In the period after independence from Spain (1821-1847) the oppression of the Creoles (Mexicans of European descent) against the Yucatec Maya increased and the Creoles in Yucatan also declared independence from Mexico. Maya groups rebelled against the Creoles in what has been called the Caste War. The early successful campaigns by the mazehual (“Maya”, 1847-1848, which almost drove the Creoles out from the peninsula, ultimately led to a series of setbacks and approximately 40 percent of the population of Yucatan died between 1846 and 1850.

In 1850, the Caste War was almost lost for the mazehual. At this time, a spiritual mobilization and a revivalistic movement appeared. José María Barrera and his band came to a place called Lom Ha (Cleft Spring), which was a small cenote, 60 km southeast of Saban, one of the southernmost larger settlements. He found a small cross carved in a mahogany tree at the edge of the cenote. One of the members of the band was Juan de la Cruz Puc, who was trained in priestly duties. He heard the voice of God coming from the cross in the tree. This cross became a santo, the Santo Jesucristo, an intermediary with God, which had the capacity to speak. Juan de la Cruz Puc could hear the voices in his head, but in order for others to hear the Talking Cross he needed the ventriloquist Manuel Nauat to project the words as if they came from the tree.

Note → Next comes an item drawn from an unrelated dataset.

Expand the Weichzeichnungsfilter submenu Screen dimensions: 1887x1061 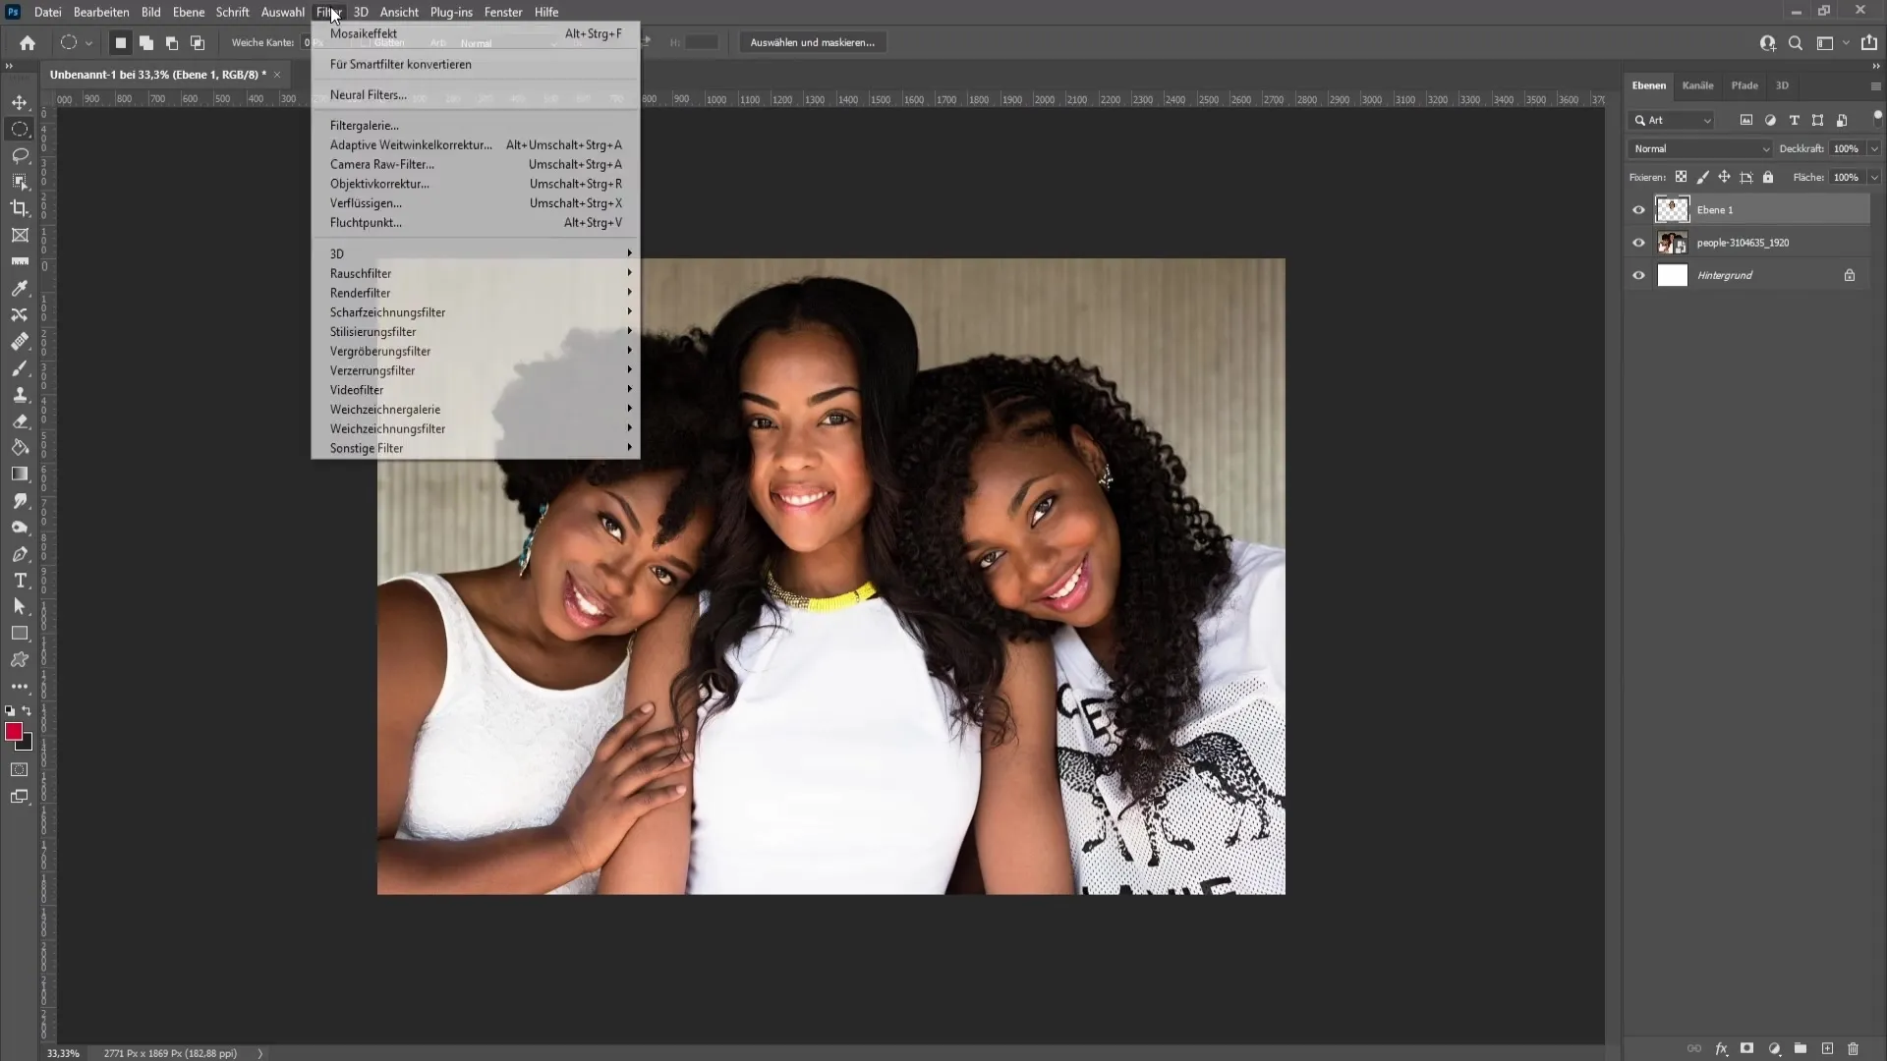click(x=389, y=428)
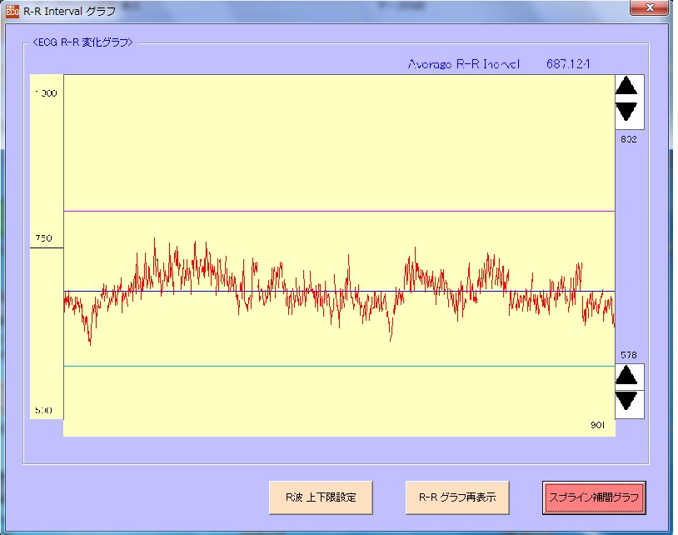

The Talking Cross told its followers, the Cruzob, to continue the fighting. The town Chan Santa Cruz (contemporary Felipe Carillo Puerto) grew up on the location and became the centre for resistance until 1901. However, the last skirmishes between cruzob and the Mexican state occurred in 1933. The religion still exists at some places between Saban and Felipe Carillo Puerto. Maybe the painting in the Santa Cruz cave depicts the Balam Na church at Chan Santa Cruz (it could of course depict other crosses as well and may be unrelated to the cruzob).